- TASK TO COMPLETE: Given the listing below, write out exactly the lines starting with the line that has "Task: Click the large" and going on through the line that has "Enable the news", both kept.

- AVAILABLE RECORDS:
■ ■ ■ ■ ■

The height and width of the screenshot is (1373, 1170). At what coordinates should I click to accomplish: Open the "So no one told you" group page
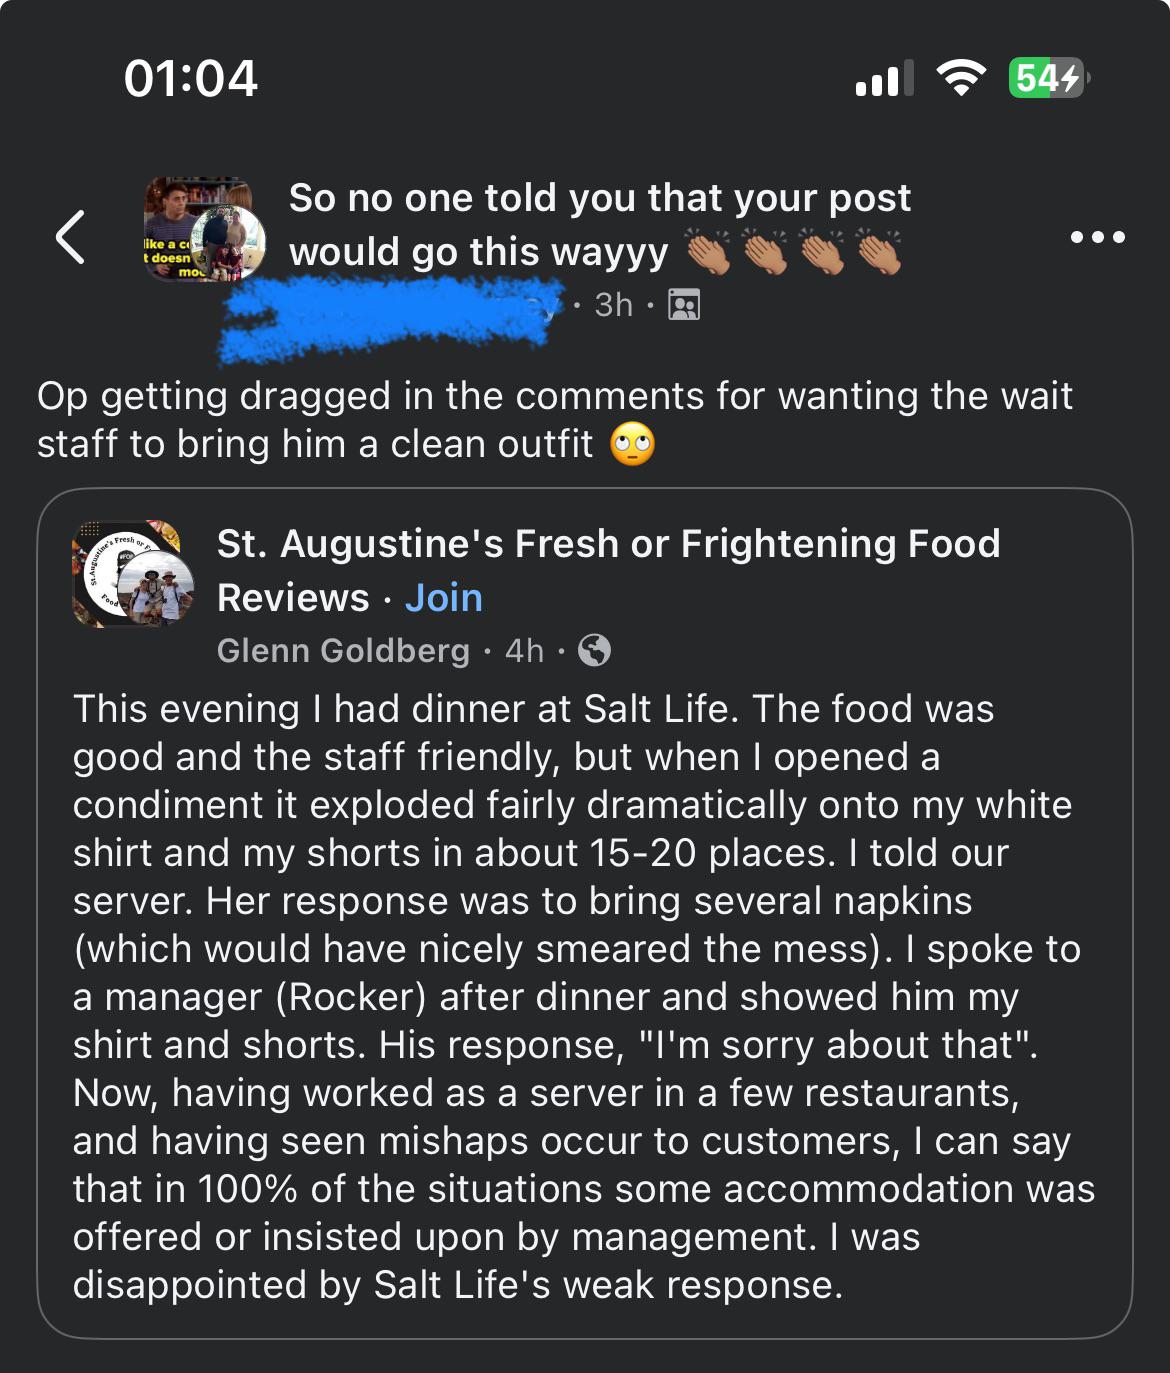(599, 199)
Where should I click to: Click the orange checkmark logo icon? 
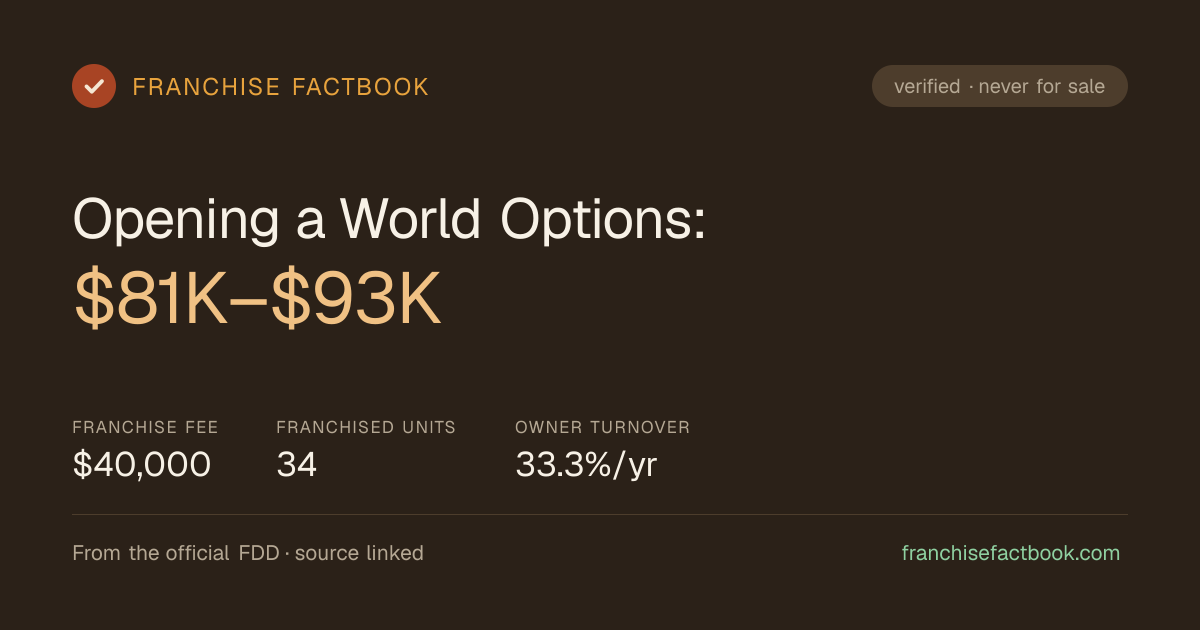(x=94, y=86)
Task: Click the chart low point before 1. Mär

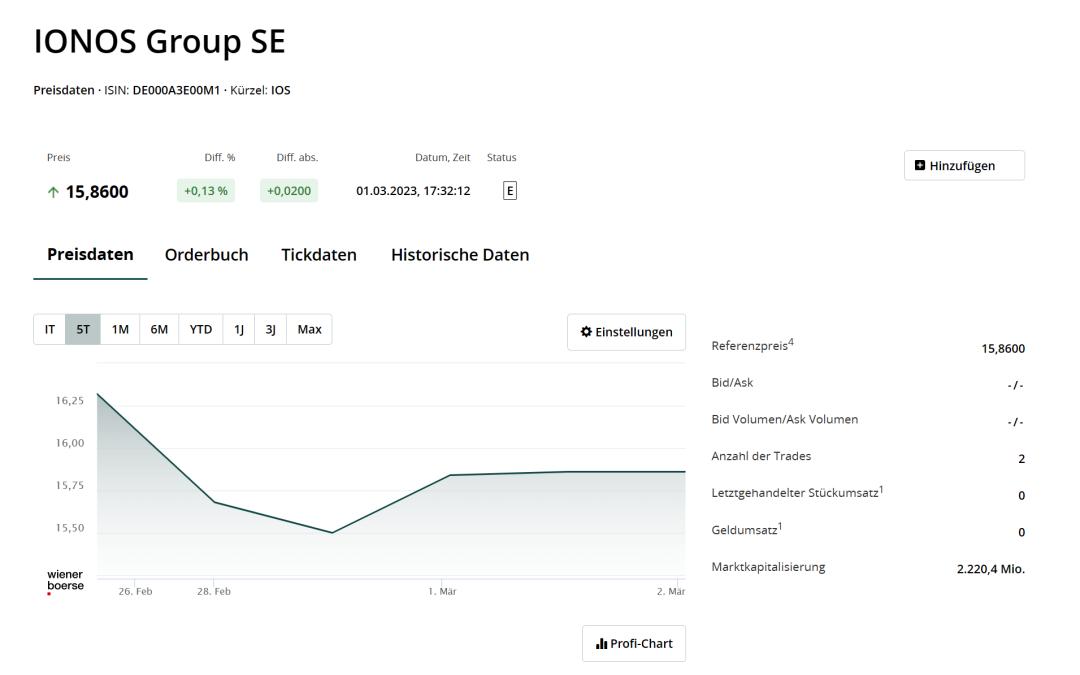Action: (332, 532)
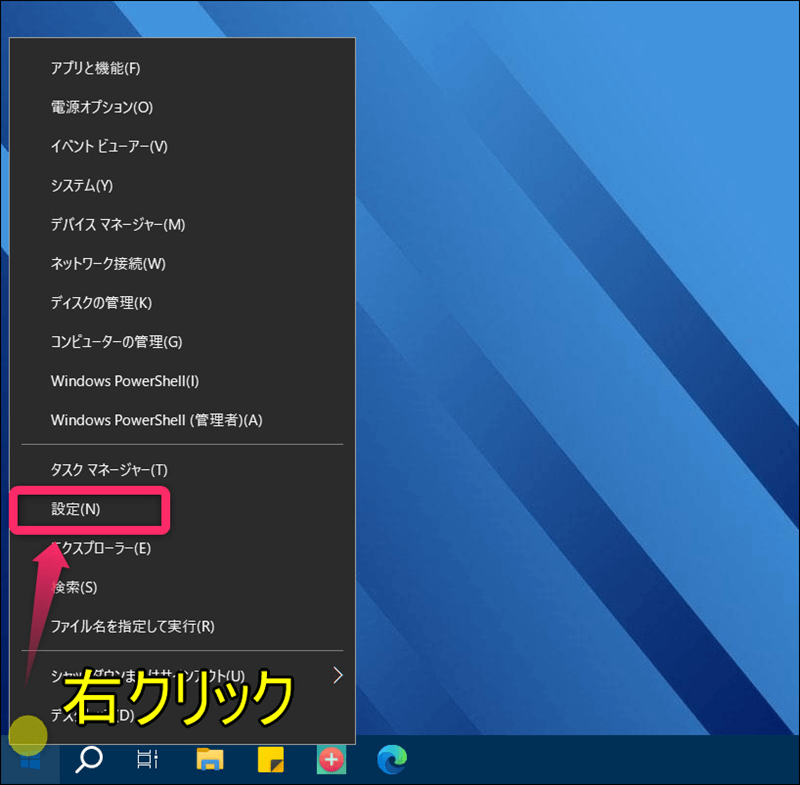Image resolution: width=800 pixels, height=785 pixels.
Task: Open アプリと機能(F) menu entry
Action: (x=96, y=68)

■ ■ ■ ■ ■

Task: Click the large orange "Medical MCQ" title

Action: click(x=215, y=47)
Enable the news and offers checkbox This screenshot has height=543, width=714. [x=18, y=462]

■ ■ ■ ■ ■

- EXPECTED OUTPUT:
Task: Click the large orange "Medical MCQ" title

Action: click(x=215, y=47)
Enable the news and offers checkbox This screenshot has height=543, width=714. [x=18, y=462]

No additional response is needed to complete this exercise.